— В каком-то смысле, — продолжил он, — меня бы устроило, если бы Кёко знала, что я прихожу сюда. Мне хочется думать, что она знает, догадывается, чувствует, но не показывает этого, щадит меня. Низко, правда? Думать, что она мне подыгрывает из жалости. Этим утром, завязывая мне галстук, она сказала, причем серьезно: «Вот бы быть достаточно безрассудными, чтобы сделать все по-другому. Разочек вырваться», — сказала она и коротко вздохнула. Это был подходящий момент, чтобы признаться, что я давно вырвался. Но она уже завязала галстук, и единственное, что мне оставалось, был стыд. Я стыжусь своего стыда. Сколько усилий я приложил, чтобы скрыть его от себя и от Кёко. А все почему: я потерял не только работу. Самая тяжелая потеря — потеря собственного достоинства. С нее начинаются все падения. Когда ты стоишь на краю переполненной платформы, видишь огни приближающегося поезда и ловишь себя на том, что высчитываешь миг, когда прыжок на рельсы будет означать верную смерть. Ты делаешь шаг вперед. Ты думаешь: сейчас! сейчас! вот сейчас! А потом: ничего! Такое темное ничего! Ты даже для этого не годен. Подъезжает битком набитый поезд. Ты отражаешься в скользящих мимо окнах и больше не узнаешь собственное лицо.
28
— Так! — Он выпрямился. — На этом и закончу. Я все говорю да говорю. Ты, должно быть, думаешь, что я не могу заткнуться. Хватит с меня. Теперь твоя очередь. Расскажи мне что-нибудь.
— Что?
— Что угодно. Первое, что придет в голову. Я слушаю. — С этими словами он откинулся назад с твердым намерением слушать.

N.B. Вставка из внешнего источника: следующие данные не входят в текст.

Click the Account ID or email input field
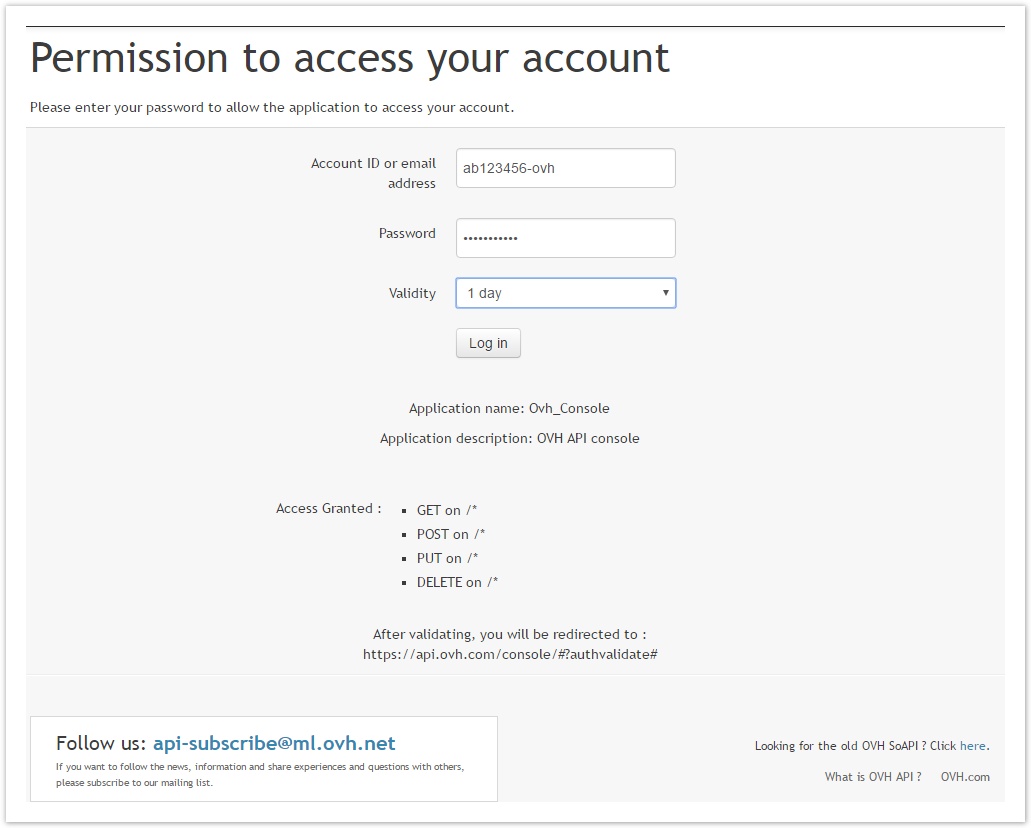pyautogui.click(x=565, y=168)
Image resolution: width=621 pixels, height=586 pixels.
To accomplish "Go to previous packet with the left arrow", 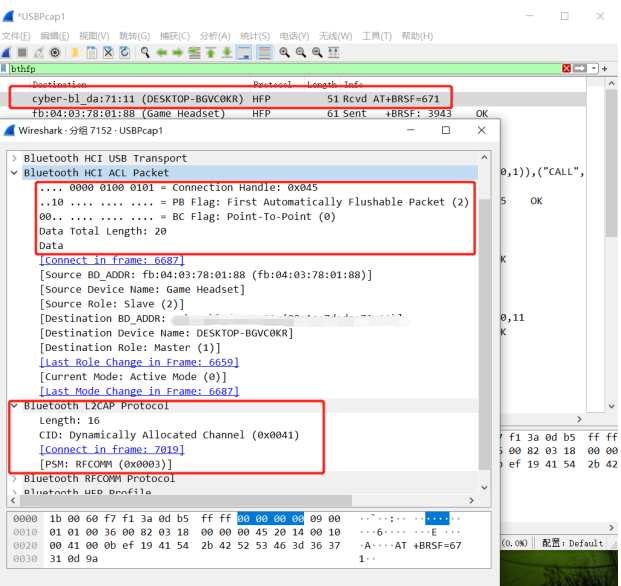I will [x=161, y=52].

— С чего бы начать… — Я искал слова, сравнимые с его последней историей. — Это непросто, — сказал я. — Первое, что приходит в голову, — что сложно что-нибудь рассказать. Каждый человек — это сборник историй. Но я… — Я замялся. — Я боюсь собирать истории. Я хотел бы быть человеком, с которым ничего не происходит. Предположим, завтра утром вы броситесь под поезд. Тогда какое значение имело бы то, что я вам сегодня расскажу? И есть ли у этого вообще какое-либо значение? Как я уже сказал, это сложно. Первое, что приходит мне в голову: мы топчемся по тающему льду.

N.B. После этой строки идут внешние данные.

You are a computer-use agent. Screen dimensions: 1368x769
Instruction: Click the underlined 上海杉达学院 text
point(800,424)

— Прелестная фраза. — Он повторил ее: — Мы топчемся по тающему льду. Твоя?
’ — Нет, не моя. Кумамото. — Я сглотнул. — Кумамото Акиры.

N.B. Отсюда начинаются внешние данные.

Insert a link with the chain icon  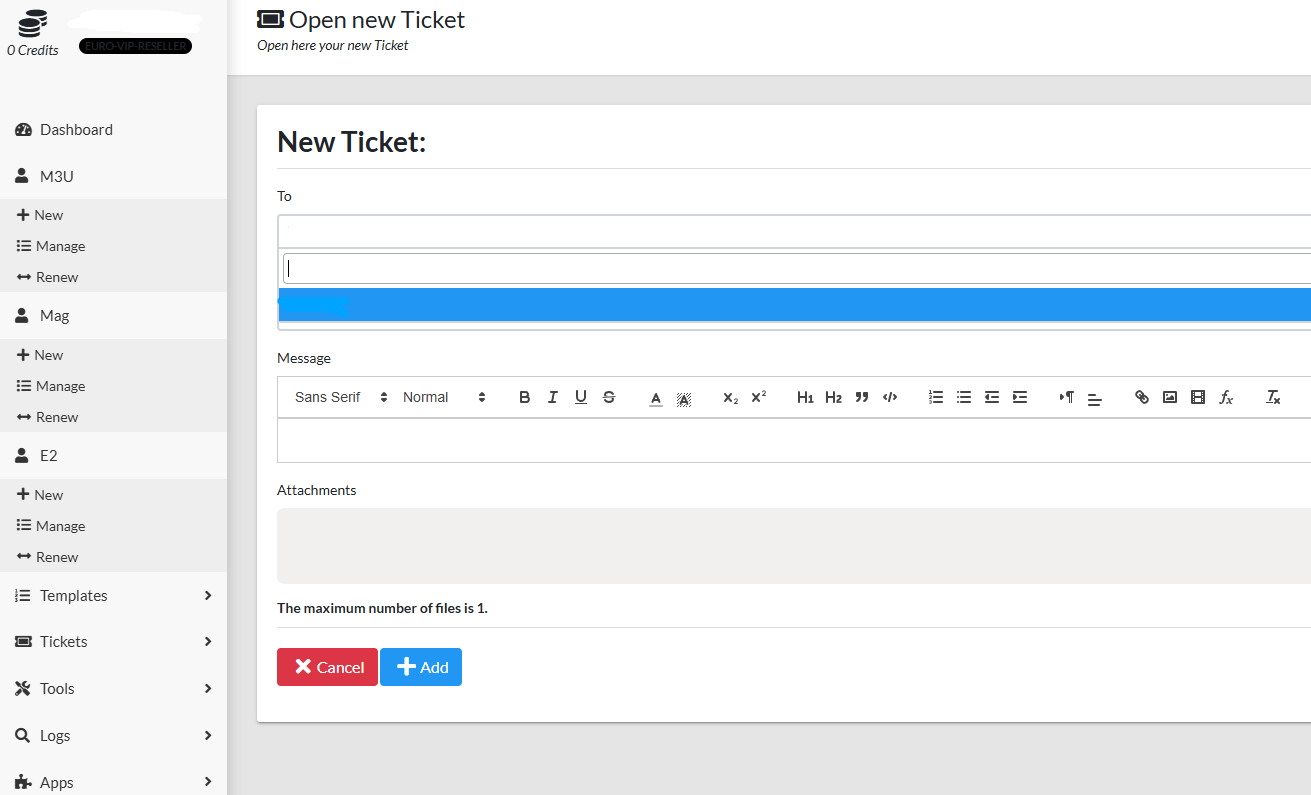coord(1141,397)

Речь захлестнула меня. Я был как высохшее русло реки, наконец дождавшееся ливней. Дно жадно впитывает влагу до предела. Вода копится на поверхности, поднимается и поднимается, выходит из берегов, снося деревья и кусты, заглатывая землю. С каждым словом я чувствовал себя все свободнее.
29
Кумамото писал стихи. Ими были исписаны все его школьные тетради. Постоянно в поиске идеального стихотворения — его навязчивая идея — он сидел с карандашом за ухом, полностью оторванный от мира, поэт до мозга костей, сам словно стихотворение.
Мы вместе учились в выпускном классе. Оба находились под одинаковым давлением необходимости получить аттестат. Ему было легче, чем мне. Вернее, он делал вид, что легче.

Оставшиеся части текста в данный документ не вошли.